Mpulungu is a town in the Northern Province of Zambia, at the southern tip of Lake Tanganyika.

From Mpulungu, boats reach DR Congo, Tanzania and Burundi. The MV Liemba ferry sails from Mpulungu to Kasanga and Kigoma in western Tanzania, with connections from there to Bujumbura.

Mpulungu is also a fishing port and lies at the end of the old Great North Road.

== Transport ==

In 2007 it was proposed to give Mpulungu rail access with a junction off the TAZARA line at Nseluka. This link plus another between Mpika and Mchinji would greater shorten the rail distance to a deepwater port at Nacala in Mozambique.

== History ==
In the period up to the First World War and for about a decade afterwards, all vessels at the southern end of Lake Tanganyika had to lie offshore at Katuta Bay and unload by lighter or local canoe. This was thought highly unsatisfactory as the SS Liemba was then exposed on a lee shore to storms from the Northerly trade winds which could cause a dangerous sharp swell in the shallow waters of the bay. Also the ship’s derricks could not be used efficiently to unload heavier or bulk cargoes like bags of cement or large oil drums.

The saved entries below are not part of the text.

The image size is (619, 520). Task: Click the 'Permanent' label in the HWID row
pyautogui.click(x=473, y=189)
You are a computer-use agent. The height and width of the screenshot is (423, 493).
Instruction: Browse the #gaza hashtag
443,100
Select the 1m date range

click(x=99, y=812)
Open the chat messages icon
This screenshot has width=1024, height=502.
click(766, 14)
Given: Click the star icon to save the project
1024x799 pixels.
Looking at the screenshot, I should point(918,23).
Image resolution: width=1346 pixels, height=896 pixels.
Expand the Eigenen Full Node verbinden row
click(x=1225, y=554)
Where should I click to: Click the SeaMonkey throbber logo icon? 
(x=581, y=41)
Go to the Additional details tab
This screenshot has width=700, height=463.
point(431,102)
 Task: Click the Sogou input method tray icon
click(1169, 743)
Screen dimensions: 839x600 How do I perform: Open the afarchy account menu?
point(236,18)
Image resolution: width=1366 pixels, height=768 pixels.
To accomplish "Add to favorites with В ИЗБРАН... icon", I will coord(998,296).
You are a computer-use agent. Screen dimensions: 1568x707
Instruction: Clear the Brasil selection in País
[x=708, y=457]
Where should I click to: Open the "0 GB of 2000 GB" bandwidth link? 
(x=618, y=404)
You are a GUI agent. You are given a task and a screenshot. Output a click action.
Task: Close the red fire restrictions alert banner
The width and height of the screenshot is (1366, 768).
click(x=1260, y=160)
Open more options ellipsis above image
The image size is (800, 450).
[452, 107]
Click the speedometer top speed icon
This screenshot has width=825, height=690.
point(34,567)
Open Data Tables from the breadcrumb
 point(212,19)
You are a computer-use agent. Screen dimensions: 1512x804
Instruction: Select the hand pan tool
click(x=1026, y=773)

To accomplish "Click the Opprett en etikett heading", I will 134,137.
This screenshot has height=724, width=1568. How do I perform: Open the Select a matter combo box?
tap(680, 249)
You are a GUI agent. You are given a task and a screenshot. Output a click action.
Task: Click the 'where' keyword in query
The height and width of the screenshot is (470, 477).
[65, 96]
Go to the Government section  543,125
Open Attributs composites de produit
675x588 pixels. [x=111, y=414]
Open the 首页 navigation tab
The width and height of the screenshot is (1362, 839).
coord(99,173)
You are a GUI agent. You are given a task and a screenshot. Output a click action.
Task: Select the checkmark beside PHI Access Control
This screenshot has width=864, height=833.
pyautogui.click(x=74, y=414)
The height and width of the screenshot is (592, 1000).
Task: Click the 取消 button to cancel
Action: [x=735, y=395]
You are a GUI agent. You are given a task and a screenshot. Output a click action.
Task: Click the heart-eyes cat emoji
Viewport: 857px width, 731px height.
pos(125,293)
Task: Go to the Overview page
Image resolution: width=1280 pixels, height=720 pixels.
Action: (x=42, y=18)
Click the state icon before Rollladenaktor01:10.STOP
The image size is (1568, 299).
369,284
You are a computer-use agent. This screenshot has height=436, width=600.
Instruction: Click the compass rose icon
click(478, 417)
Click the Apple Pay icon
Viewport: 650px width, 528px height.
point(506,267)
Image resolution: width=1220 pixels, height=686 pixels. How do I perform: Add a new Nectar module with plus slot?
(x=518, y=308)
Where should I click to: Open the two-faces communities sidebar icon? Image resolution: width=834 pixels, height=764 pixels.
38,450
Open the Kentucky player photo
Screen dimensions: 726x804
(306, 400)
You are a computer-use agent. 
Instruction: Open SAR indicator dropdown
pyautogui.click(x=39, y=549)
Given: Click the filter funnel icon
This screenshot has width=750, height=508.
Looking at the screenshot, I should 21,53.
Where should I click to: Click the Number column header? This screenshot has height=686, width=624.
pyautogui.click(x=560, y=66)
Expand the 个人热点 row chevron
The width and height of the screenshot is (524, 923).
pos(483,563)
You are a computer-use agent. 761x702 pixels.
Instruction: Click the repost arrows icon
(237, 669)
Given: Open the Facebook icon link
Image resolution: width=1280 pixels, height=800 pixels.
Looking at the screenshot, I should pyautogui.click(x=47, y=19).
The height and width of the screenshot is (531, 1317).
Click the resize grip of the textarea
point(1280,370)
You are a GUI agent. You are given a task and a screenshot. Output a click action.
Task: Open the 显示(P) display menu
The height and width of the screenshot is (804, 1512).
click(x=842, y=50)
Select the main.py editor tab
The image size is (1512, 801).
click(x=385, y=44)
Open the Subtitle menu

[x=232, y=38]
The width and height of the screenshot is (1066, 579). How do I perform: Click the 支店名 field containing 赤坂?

J.H. Venning, the British South Africa Company Provincial Commissioner in Abercorn – then the Provincial Headquarters – had imported an ex Union Castle Line lifeboat that he used for fishing on the lake. During the course of these expeditions, he had come to regard the channel between Kumbula Island and the shore line at Mpulungu as a safe haven. One evening he was discussing the Katuta Bay problem with the Captain of the SS Liemba and mentioned the protected channel. Between them they then formed a plan to take the Governor, who was to visit shortly, on a fishing trip.

The fishing expedition duly took place in 1925. Venning took his boat into the channel and they landed and had a splendid picnic provided by the cook of the SS Liemba. When everyone was comfortable and excellent fishing and a good lunch and Champagne been enjoyed, Venning turned to the Captain of SS Liemba and said in as casual a tone of voice “Wouldn’t this make a good place for a harbour?”
The Captain then replied with enthusiasm pointing out its many advantages.
The Governor, at his ease and relaxed, then asked how much Venning thought it would cost. He probably thought that the cost would be so great that he could rule it out immediately.
But Venning said “ Well I think I could fix it up for about £50” While £50 was a considerable sum in those far off days it was still far below a realistic cost. Venning knew that the Governor had discretion to spend £50 on his own say-so without having to go through estimates, budget and treasury procedures.

The Governor, maybe by then Sir Herbert Stanley, told Venning to go ahead.
Venning knew that, with a little judicious juggling of funds and the use of the prisoners from Abercorn jail, he could construct the 27 mile road on a route he had already surveyed. He later obtained a grant of a further £150 to improve the road bridges, and build a jetty and a Customs warehouse. A Wharf was constructed by Tanganyika Railways in the 1930.

This was all completed on “budget” and Mpulungu was founded as the southern Transport Terminus of Lake Tanganyika.

==Sport==
Mpulungu Harbour Football Club, who play at the Muzabwela Grounds, gained promotion in 2019 to the Zambian Division One.